Ao contrário do que se poderia pensar, o objecto sonoro não é o que convencionalmente se chama de instrumento (musical) ou do seu som em particular. O objecto sonoro revela-se na cegueira do ouvinte e na pergunta, ou perguntas, colocadas com a não identificação de um objecto. O objecto sonoro também não pode ser a fita onde se efectua a gravação porque isso é o suporte, a materialização do som que pode ser alterado na relação com quem o ouve, “when listened to by a dog, a child, a Martian, or the citizen of another musical civilization, this signal takes on another meaning or sense”(pp.79). Como já escrevemos, para além da rádio, um dos elementos que fascinou Pierre Schaeffer foi a gravação e por isso as palavras dedicadas à ligação entre objecto sonoro e a fita. Poderá haver uma manipulação, uma intervenção na fita. mas a realidade dessas alterações apenas pode ser verificada quando o som registado nessa fita é escutado por alguém.  Essa manipulação não anula o objecto sonoro, mas cria novos.
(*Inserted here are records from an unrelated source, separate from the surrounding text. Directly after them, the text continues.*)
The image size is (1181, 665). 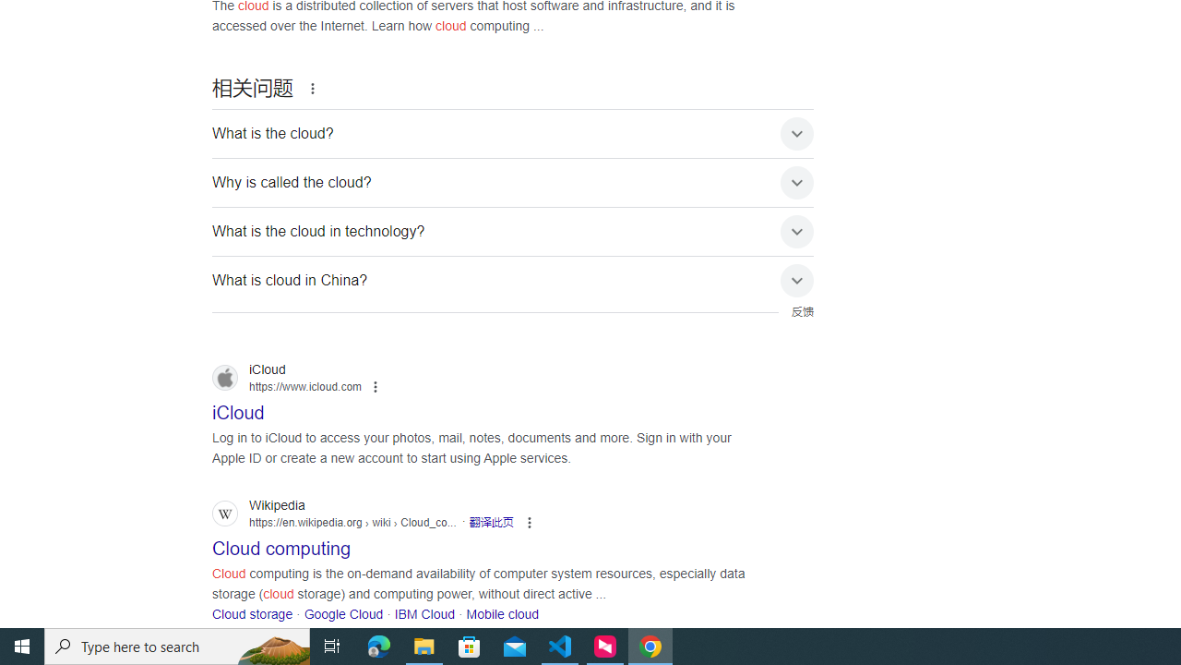 What do you see at coordinates (503, 614) in the screenshot?
I see `'Mobile cloud'` at bounding box center [503, 614].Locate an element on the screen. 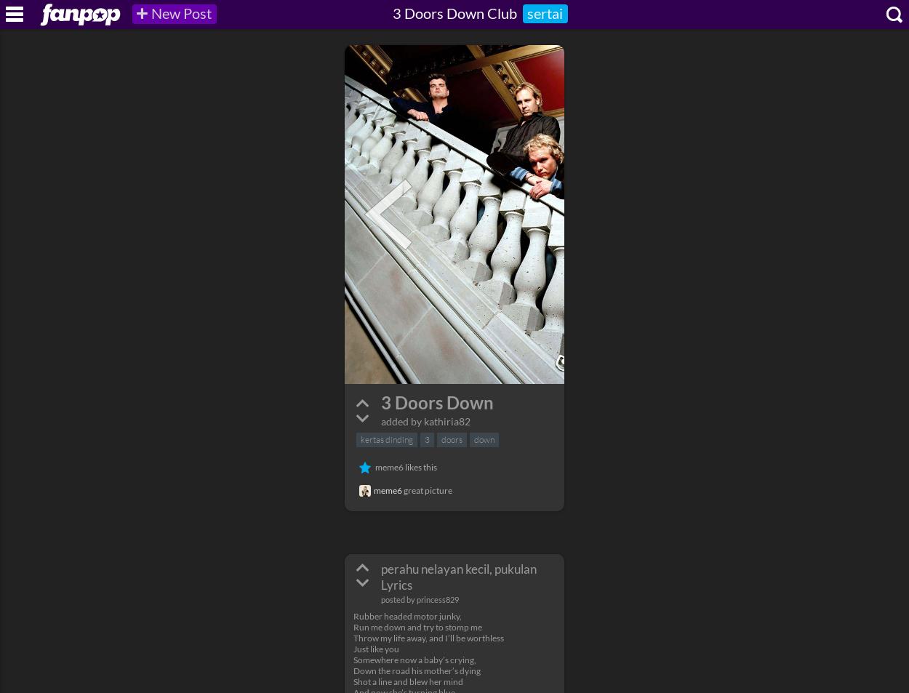 This screenshot has width=909, height=693. '3' is located at coordinates (426, 439).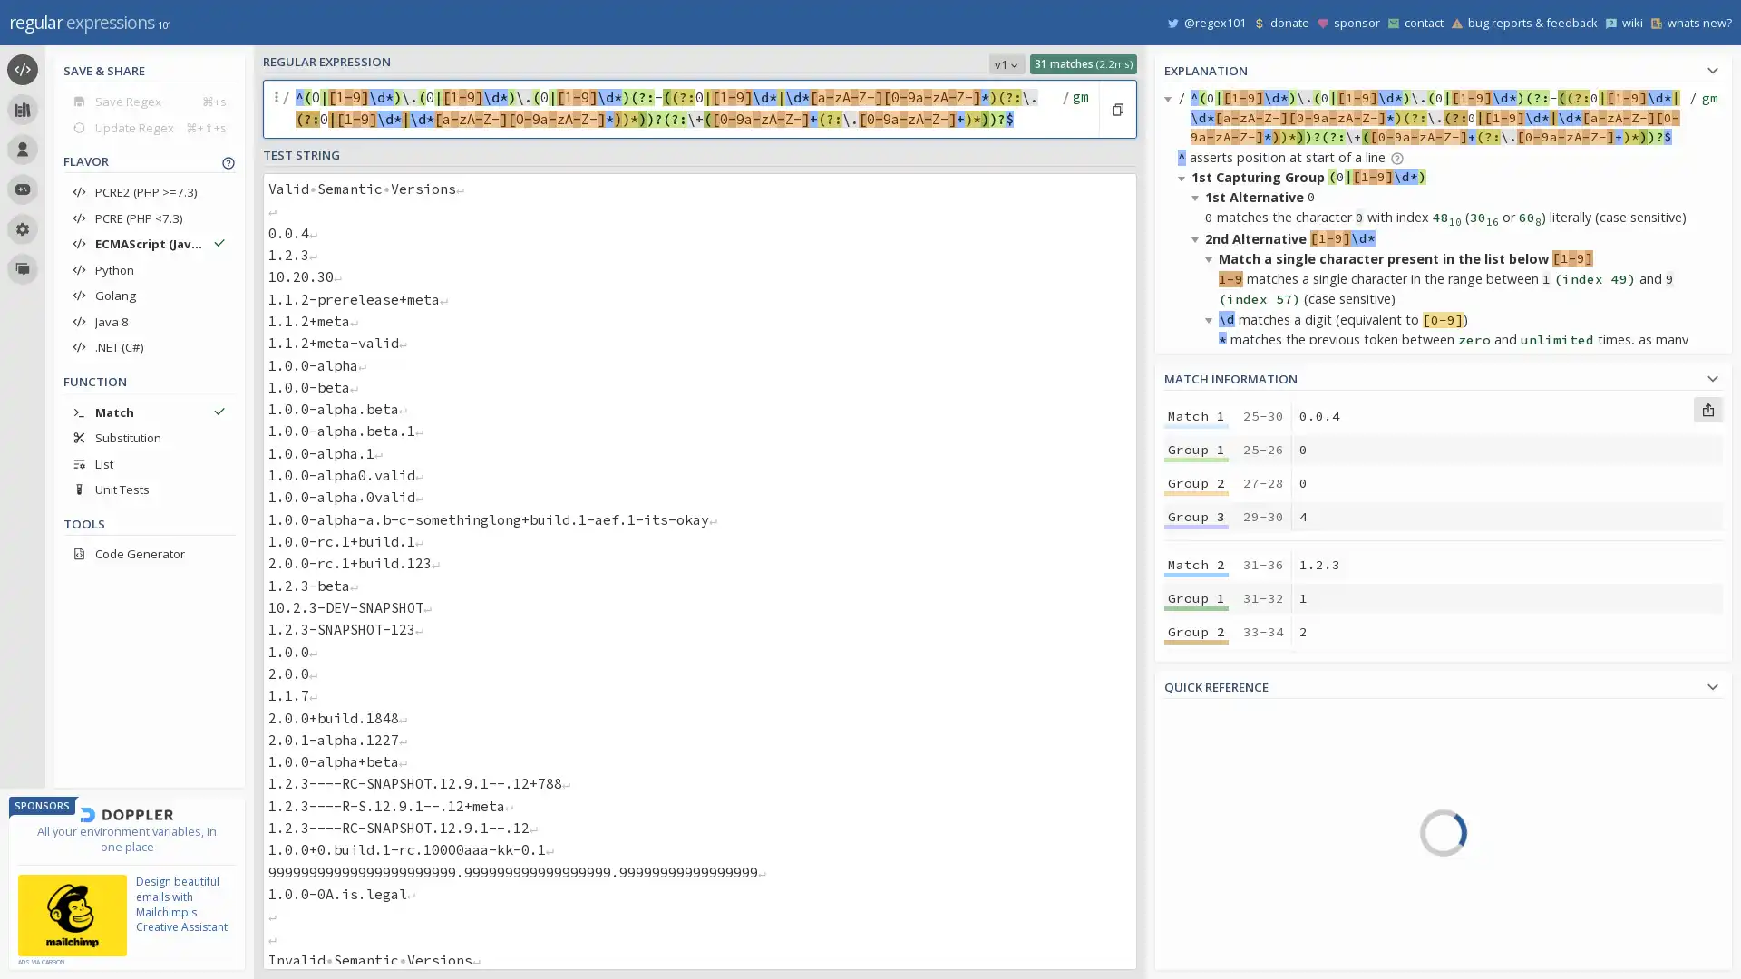 Image resolution: width=1741 pixels, height=979 pixels. What do you see at coordinates (1196, 481) in the screenshot?
I see `Group 2` at bounding box center [1196, 481].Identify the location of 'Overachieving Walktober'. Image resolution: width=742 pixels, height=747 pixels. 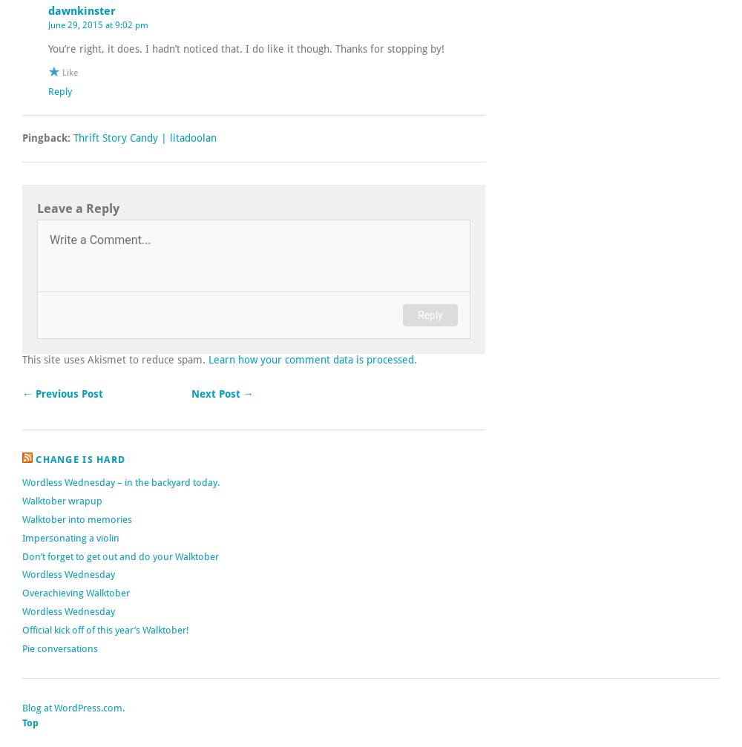
(22, 592).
A capacidade de comparação detida pelo humano é o elemento capaz de identificar a novidade ou a igualdade do objecto sonoro. Por exemplo, a escuta a baixa velocidade[9] de uma fita gravada proporciona uma experiência semelhante à análise de um objecto através de uma lupa, “The slowed-down portion, acting like a magnifying glass in relation to the temporal structure of the sound, will have allowed us to discern certain details-of grain, for example – which our listening, thus alerted and informed, will rediscover in the second passage at normal speed”(pp.80). Quem escuta o som manipulado poderá identificar o objecto sonoro original e o tipo de manipulação aplicado, ou então nada identificar, e assim proporcionar o nascimento de um novo objecto sonoro.
A possibilidade de apenas reproduzir elimina a lembrança de referenciais e de significados musicais. A escuta é a descoberta de um caminho restrito para o puramente sonoro e puramente musical. A sugestão da acusmática é “to deny the instrument and cultural conditioning, to put in front of us the sonorous and its musical ‘possibility’(pp.81).
Jorge Bruno Ventura

Não resisto a colocar o acesso para um video disponível no YouTube com um pouco do trabalho  de Pierre Schaeffer





[1] In Audio Culture – Readings in Modern Music. Chistoph Cox and Daniel Warner edited. Ne
.w York, Continuum IPG, 2004.
[2] Pierre Schaeffer trabalhou na rádio estatal de França desde 1936.
[3] Em francês Musique concrete. Com o desenvolvimento dos microfones e das técnicas de gravação nos finais da década de 40 e durante a de 50 do século passado surge um tipo de música electrónica produzida a partir da manipulação de sons naturais e industriais com a edição áudio.
[4] Edmund Husserl nasceu em 1859 e foi o fundador da escola fenomenológica. Rompeu com a orientação positivista da ciência e da filosofia da sua época. Não se limitou ao empirismo e foi mais além ao acreditar que a experiência é a fonte de todo o conhecimento.
[5] Em http://www.youtube.com/watch?v=q2o9VyuJSD4 pode ser ouvida parte de uma composição de Pierre Schaeffer em conjunto com Pierre Henry, com o título “Symphonie pour un Homme Seul”.
[6] Filosofo e Matemático grego que fundou uma escola de pensamento grego – A escola Pitagórica. Não há um ano certo para o seu nascimento, mas sabe-se ter sido por volta do ano de 571 a.C.
[7] Intervenções como efectuar registos diferentes do mesmo acontecimento sonoro; efectuar aproximações ao som alterando os ângulos de registo no momento da gravação; alterar a velocidade de leitura do registo, alterar as fitas de gravação e alterações de volume.
[8] Pierre Schaeffer utiliza o termo correlações.
[9] Aqui identificado como apenas uma possibilidade de manipulação da fita.